When is not so much bad news actually good news? You may have seen the news reports survey from the National Association of Realtors about another bad month for resales -- down for the sixth straight month, according to the Associated Press, to the "lowest level" in almost a decade.
But take a closer look: Yes, resales were lower by four tenths of one percent in January, but they were down from an upwardly-revised total for December. Drill down just a little deeper and you find that resales of single family detached houses were actually up in the latest month -- up by one-half of one percent. Condominium and cooperative sales, on the other hand, took a sharper drop -- falling by 6.5 percent, and that dragged down the national sales total overall.

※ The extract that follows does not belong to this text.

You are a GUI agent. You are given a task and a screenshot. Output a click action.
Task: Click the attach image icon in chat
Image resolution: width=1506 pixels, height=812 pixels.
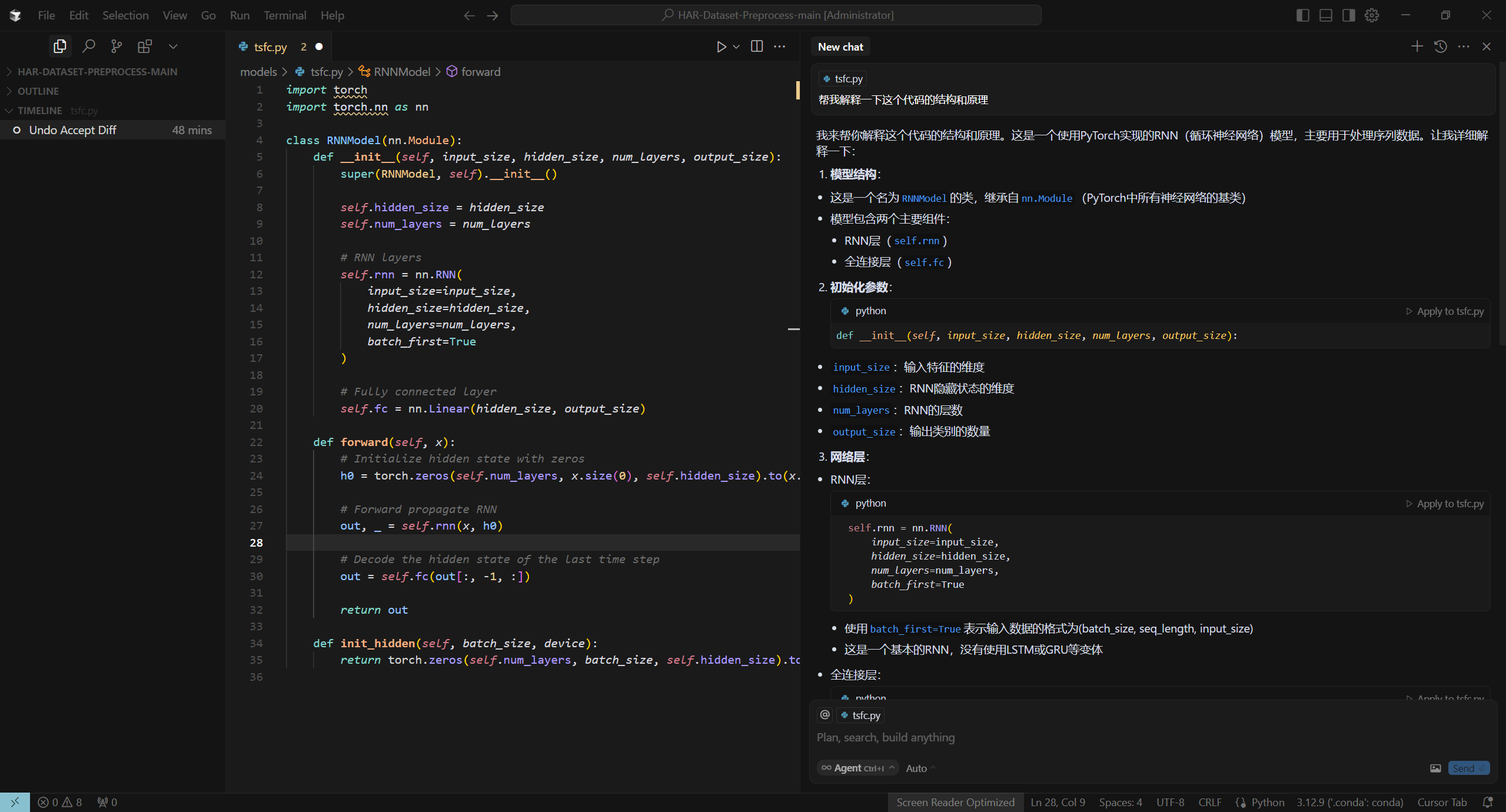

So the real news was mixed: Sales of detached single family units ROSE in January while condos and cooperatives were down. Either way you present it, though, total resales were essentially flat from month to month, hardly as dramatically negative as the scare headlines had it. Maybe we're at bottom, maybe not, but the fact is: Sales are not falling off the charts. You may also recall that the Detroit area has dropped from number one in foreclosures for major metropolitan areas down to number 10. Maybe, we’ll be off the charts soon.
Also last week, there were some other mildly positive economic signs: Construction starts of new houses rose by eight tenths of a percent, and home builder confidence -- as measured by the Wells Fargo/National Association of Home Builders poll -- rose slightly as builders reported seeing stronger flows of shopper traffic through their model homes. Again, there's nothing dramatically positive here, but the numbers are better than they've been in months. They simply got drowned out by all the gloom-mongering. Locally we’ve seen a pick up in open house traffic and the number of walk-ins and call-ins looking for houses has increased.
Even the Conference Board, a research group that represents a broad spectrum of U.S. industries far beyond real estate, said things are beginning to look up for housing. Chief economist Gail Fosler said in a report last week that "the housing market correction is about over … . Housing affordability is beginning to improve, and with the recent interest rate cuts and house price declines, it should improve further."
January and February, said Fosler, "are not big months for housing, but rising affordability (plus favorable demographic trends) bode well" for the overall outlook. Fosler's economic report preceded last week's jumps in mortgage rates -- taking 30-year rates back over 6 percent -- but her forecast on where housing is headed is significant. Someone's got to call the turnaround. Fosler thinks it could start this Spring. I certainly hope that she’s right. I’ve been busy lately, too, and I’m hoping that this increase in activity is not just an aberration.
So, are we there yet? Have we bottomed out? Are we about to see an upturn? It’s hard to make that call yet, but something is different and it gives me hope.